#### Data extracts ####

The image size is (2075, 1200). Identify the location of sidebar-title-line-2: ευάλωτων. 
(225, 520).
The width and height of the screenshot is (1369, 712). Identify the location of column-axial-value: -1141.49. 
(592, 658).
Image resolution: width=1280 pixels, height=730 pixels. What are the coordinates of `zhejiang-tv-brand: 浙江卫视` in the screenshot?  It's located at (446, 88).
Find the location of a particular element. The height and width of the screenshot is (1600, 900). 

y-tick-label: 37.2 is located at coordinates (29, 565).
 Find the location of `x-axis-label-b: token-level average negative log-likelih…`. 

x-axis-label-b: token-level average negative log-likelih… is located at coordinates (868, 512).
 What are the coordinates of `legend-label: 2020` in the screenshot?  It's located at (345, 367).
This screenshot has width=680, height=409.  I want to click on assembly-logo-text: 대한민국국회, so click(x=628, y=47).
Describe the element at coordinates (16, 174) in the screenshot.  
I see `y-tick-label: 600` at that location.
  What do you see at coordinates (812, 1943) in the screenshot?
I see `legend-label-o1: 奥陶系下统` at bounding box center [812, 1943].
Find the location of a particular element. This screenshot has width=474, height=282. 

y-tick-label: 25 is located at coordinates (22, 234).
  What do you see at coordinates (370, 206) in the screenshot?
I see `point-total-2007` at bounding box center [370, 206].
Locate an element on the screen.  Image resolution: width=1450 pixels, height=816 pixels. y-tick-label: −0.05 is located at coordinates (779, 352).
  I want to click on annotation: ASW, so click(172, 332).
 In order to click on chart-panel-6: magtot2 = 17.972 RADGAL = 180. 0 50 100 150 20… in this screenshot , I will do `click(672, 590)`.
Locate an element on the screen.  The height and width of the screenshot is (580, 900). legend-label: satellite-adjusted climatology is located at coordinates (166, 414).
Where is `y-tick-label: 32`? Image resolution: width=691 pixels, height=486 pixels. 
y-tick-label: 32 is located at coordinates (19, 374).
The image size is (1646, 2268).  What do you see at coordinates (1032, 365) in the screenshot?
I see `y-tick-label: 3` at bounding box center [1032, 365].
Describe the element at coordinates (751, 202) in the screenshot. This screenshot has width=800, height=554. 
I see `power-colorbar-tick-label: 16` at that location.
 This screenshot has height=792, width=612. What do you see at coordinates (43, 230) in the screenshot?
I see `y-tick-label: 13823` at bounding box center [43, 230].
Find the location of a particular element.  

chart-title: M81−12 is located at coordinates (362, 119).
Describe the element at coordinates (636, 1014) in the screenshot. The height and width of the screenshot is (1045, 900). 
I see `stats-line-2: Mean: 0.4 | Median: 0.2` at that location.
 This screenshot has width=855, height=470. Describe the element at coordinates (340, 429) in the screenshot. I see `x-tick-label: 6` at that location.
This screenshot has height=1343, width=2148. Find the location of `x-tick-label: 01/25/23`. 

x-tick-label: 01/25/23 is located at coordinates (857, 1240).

####

◆ **Task objective**
Please edit the records above so that "Find the location of a particular element." becomes "Find the position of a specific element." everywhere it appears, and leave the rest unchanged.

◆ **Solution**
The image size is (2075, 1200). Identify the location of sidebar-title-line-2: ευάλωτων. 
(225, 520).
The width and height of the screenshot is (1369, 712). Identify the location of column-axial-value: -1141.49. 
(592, 658).
Image resolution: width=1280 pixels, height=730 pixels. What are the coordinates of `zhejiang-tv-brand: 浙江卫视` in the screenshot?  It's located at (446, 88).
Find the position of a specific element. The height and width of the screenshot is (1600, 900). 

y-tick-label: 37.2 is located at coordinates (29, 565).
 Find the location of `x-axis-label-b: token-level average negative log-likelih…`. 

x-axis-label-b: token-level average negative log-likelih… is located at coordinates (868, 512).
 What are the coordinates of `legend-label: 2020` in the screenshot?  It's located at (345, 367).
This screenshot has width=680, height=409.  I want to click on assembly-logo-text: 대한민국국회, so click(x=628, y=47).
Describe the element at coordinates (16, 174) in the screenshot.  
I see `y-tick-label: 600` at that location.
  What do you see at coordinates (812, 1943) in the screenshot?
I see `legend-label-o1: 奥陶系下统` at bounding box center [812, 1943].
Find the position of a specific element. This screenshot has width=474, height=282. 

y-tick-label: 25 is located at coordinates (22, 234).
  What do you see at coordinates (370, 206) in the screenshot?
I see `point-total-2007` at bounding box center [370, 206].
Locate an element on the screen.  Image resolution: width=1450 pixels, height=816 pixels. y-tick-label: −0.05 is located at coordinates (779, 352).
  I want to click on annotation: ASW, so click(172, 332).
 In order to click on chart-panel-6: magtot2 = 17.972 RADGAL = 180. 0 50 100 150 20… in this screenshot , I will do `click(672, 590)`.
Locate an element on the screen.  The height and width of the screenshot is (580, 900). legend-label: satellite-adjusted climatology is located at coordinates (166, 414).
Where is `y-tick-label: 32`? Image resolution: width=691 pixels, height=486 pixels. 
y-tick-label: 32 is located at coordinates (19, 374).
The image size is (1646, 2268).  What do you see at coordinates (1032, 365) in the screenshot?
I see `y-tick-label: 3` at bounding box center [1032, 365].
Describe the element at coordinates (751, 202) in the screenshot. This screenshot has width=800, height=554. 
I see `power-colorbar-tick-label: 16` at that location.
 This screenshot has height=792, width=612. What do you see at coordinates (43, 230) in the screenshot?
I see `y-tick-label: 13823` at bounding box center [43, 230].
Find the position of a specific element.  

chart-title: M81−12 is located at coordinates (362, 119).
Describe the element at coordinates (636, 1014) in the screenshot. The height and width of the screenshot is (1045, 900). 
I see `stats-line-2: Mean: 0.4 | Median: 0.2` at that location.
 This screenshot has width=855, height=470. Describe the element at coordinates (340, 429) in the screenshot. I see `x-tick-label: 6` at that location.
This screenshot has height=1343, width=2148. Find the location of `x-tick-label: 01/25/23`. 

x-tick-label: 01/25/23 is located at coordinates (857, 1240).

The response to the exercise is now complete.